→ **DATA SUPPLIED**:

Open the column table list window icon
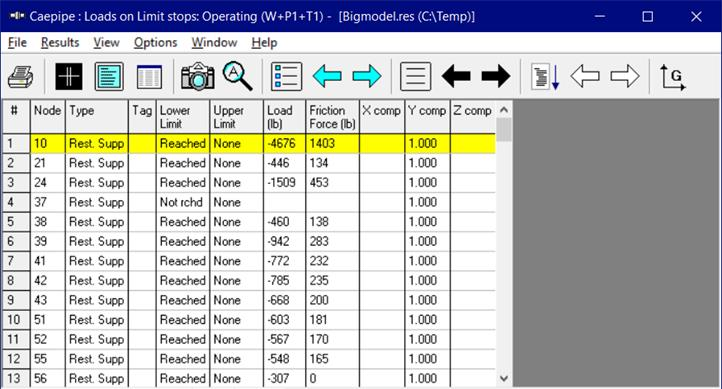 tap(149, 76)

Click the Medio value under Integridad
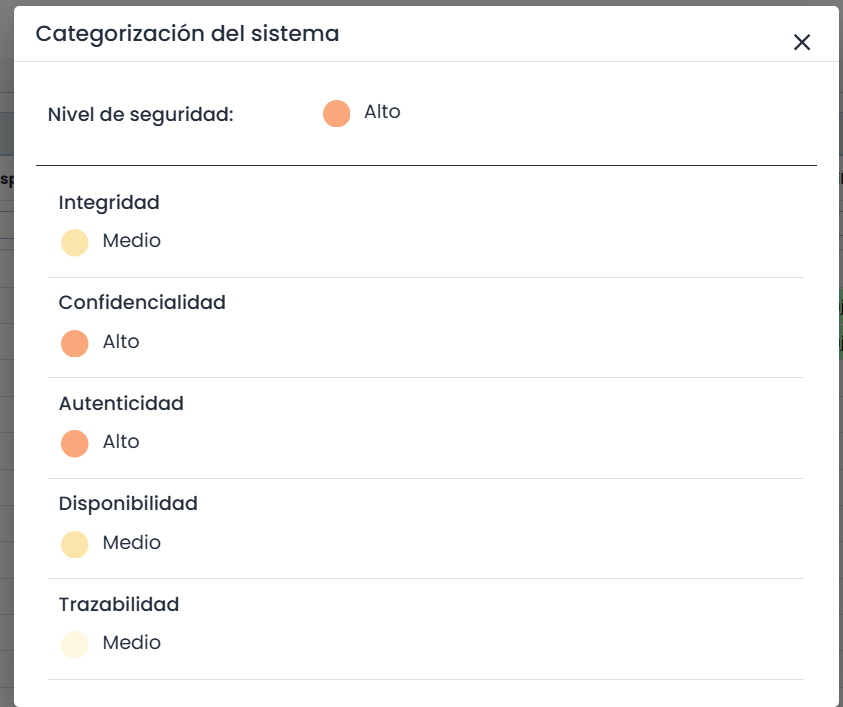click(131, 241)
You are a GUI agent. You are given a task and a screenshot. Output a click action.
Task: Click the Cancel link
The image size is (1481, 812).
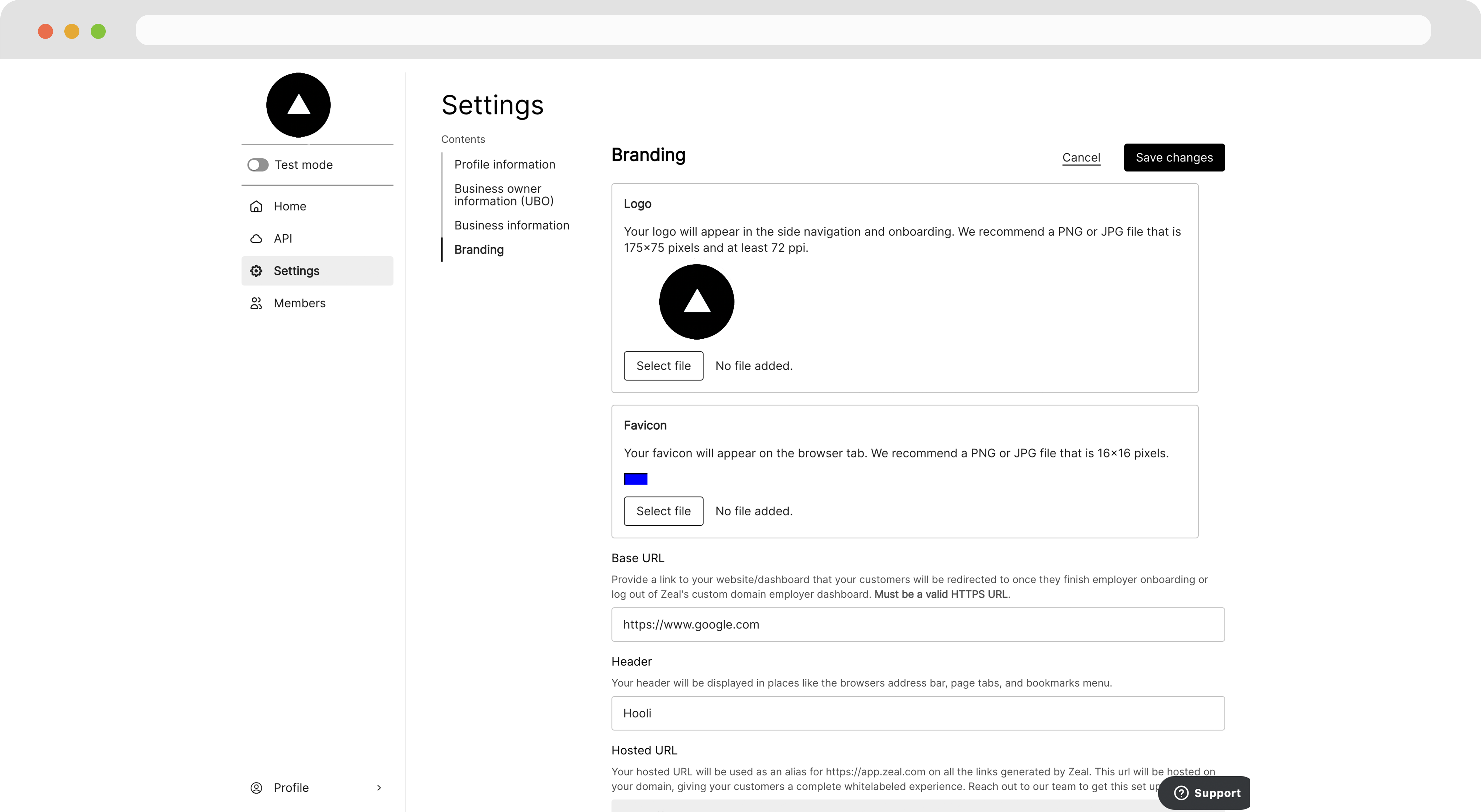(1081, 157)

--

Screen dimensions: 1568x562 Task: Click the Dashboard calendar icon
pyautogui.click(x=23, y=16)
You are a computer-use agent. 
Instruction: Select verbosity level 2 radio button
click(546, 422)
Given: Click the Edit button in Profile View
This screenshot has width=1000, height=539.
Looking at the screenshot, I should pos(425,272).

→ **EXERCISE GOAL**:
For each line of the entries that contains the word "agent", make a copy.

→ **RESPONSE TO THE TASK**:
You are a GUI agent. You are given a task and a screenshot. Output a click action.
You are a computer-use agent. 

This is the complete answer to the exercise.